Genuinely curious what exactly folks these days define as “controlling”.


Slapping, screaming, throwing things at me, and calling me worthless and a piece of sh*t if I ever didn’t share her exact opinion of people or politics.


That sounds mentally ill and abusive to me.
Anonymous
Tell the State Department to cancel her passport and put her on the terrorist watch list. Then she can stay in Spain and wash dishes
Anonymous
Anonymous wrote:DD went to Spain with a bunch of kids from her school for a semester abroad.

Out of the blue I get a text, “I’ve been talking to my friends, and they all agree you are a horrible controlling parent and I don’t want to talk to you.”

I didn’t respond because she said she didn’t want to talk to me, and I felt she was just baiting me anyway. The only time this came up at home was when I wouldn’t permit her to go a HS party when I knew the parents were out of town. I told her then I will not apologize for parenting. It turns out that one kid got so drunk that another kid called an ambulance. I never said “told you so” or anything like that, but apparently that made it all the worse that I didn’t let her go because everyone who went was talking about the drama and she was an outsider.

Apparently she has been harboring feelings about this over the past several years. I didn’t stop her from dating, or going out with her friends. She dressed the way she wanted to, took the classes she wanted to, did whatever hobbies that interested her. I can’t think of any other time I gave her a hard no and I was within my right as a parent to say no.
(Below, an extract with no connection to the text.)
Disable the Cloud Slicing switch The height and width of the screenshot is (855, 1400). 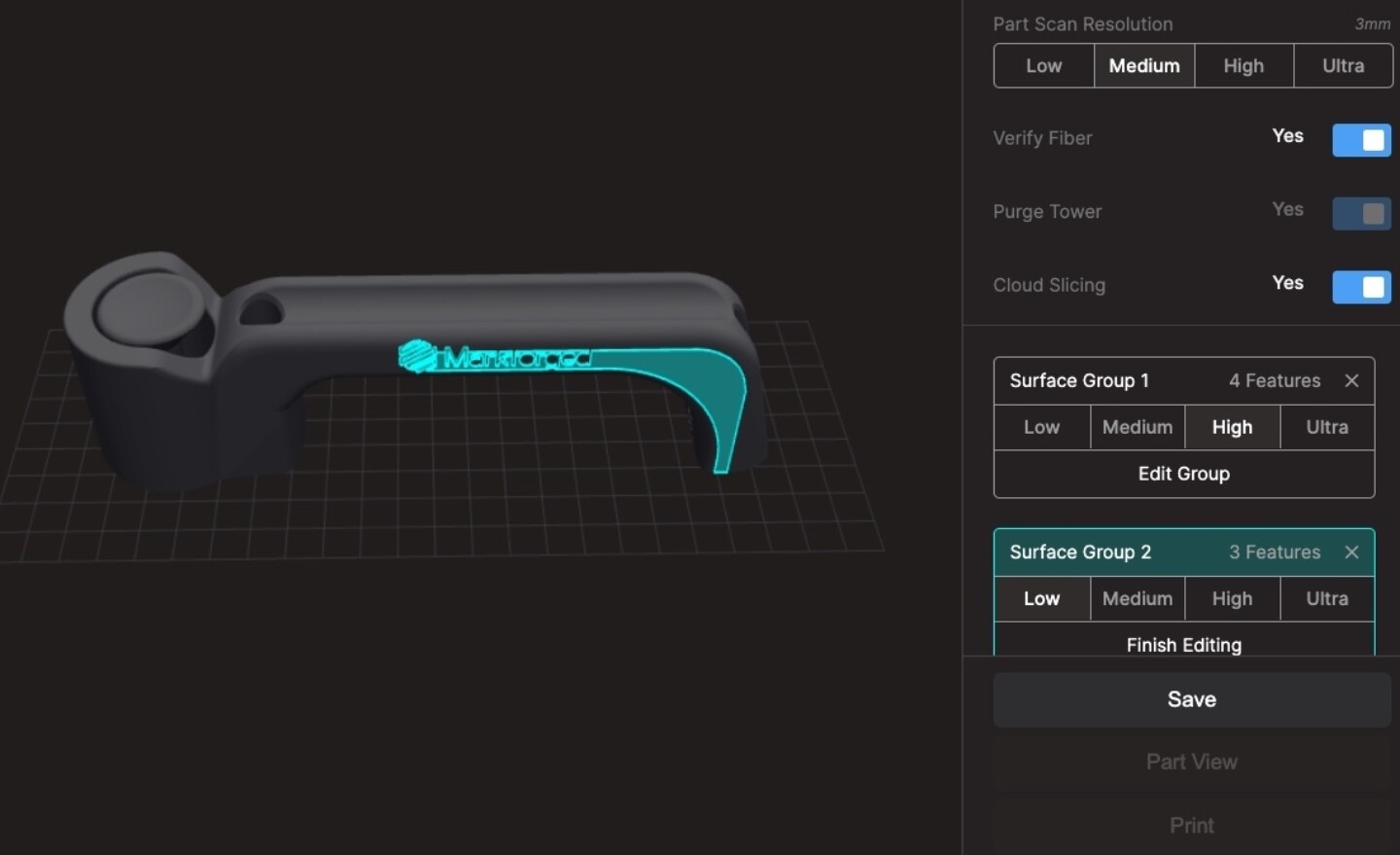(1361, 287)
I am a single parent so I guess there is no one else for her to blame. WWYD? I am inclined to do what she wants and just not text her.


I don't think you can know that she is referring to that one event, OP. Hard to know what is going on at this point. I would not escalate the drama though, or lash out, as many posters are advocating. Continue modeling adult behavior as you say is your plan.
Anonymous
Anonymous wrote:Tell the State Department to cancel her passport and put her on the terrorist watch list. Then she can stay in Spain and wash dishes


If you are not a troll, seek mental help, stat.
Anonymous
If she's been harboring negative feelings for quite awhile, then it isn't about the party. It's about your parenting. Show some vulnerability and a little bit of humility here. Tell her that you want to be a better parent. You will work at it, and you want to have a good relationship.

Anonymous
Anonymous wrote:If she's been harboring negative feelings for quite awhile, then it isn't about the party. It's about your parenting. Show some vulnerability and a little bit of humility here. Tell her that you want to be a better parent. You will work at it, and you want to have a good relationship.



People who say these things must not have teenage/young women kids. You can breathe the wrong way and they will declare you are controlling. I think it is social media, kids telling each other that parents are horrible if they aren’t allowed to do everything they want.

I told my DD in high school she wasn’t permitted to go on spring break trip to VA beach with her friends because they’d also invited kids from other schools I didn’t know, there would be no parents because one family said they could use their beach house, and these parents are known to be very permissible in terms of alcohol (“as long as they aren’t driving, it’s fine with us”). My daughter was livid. She is 23 and still brings this up when she’s annoyed. Were we overly controlling or were we being responsible parents? Being responsible parents sometimes means controlling your child’s behavior, yes.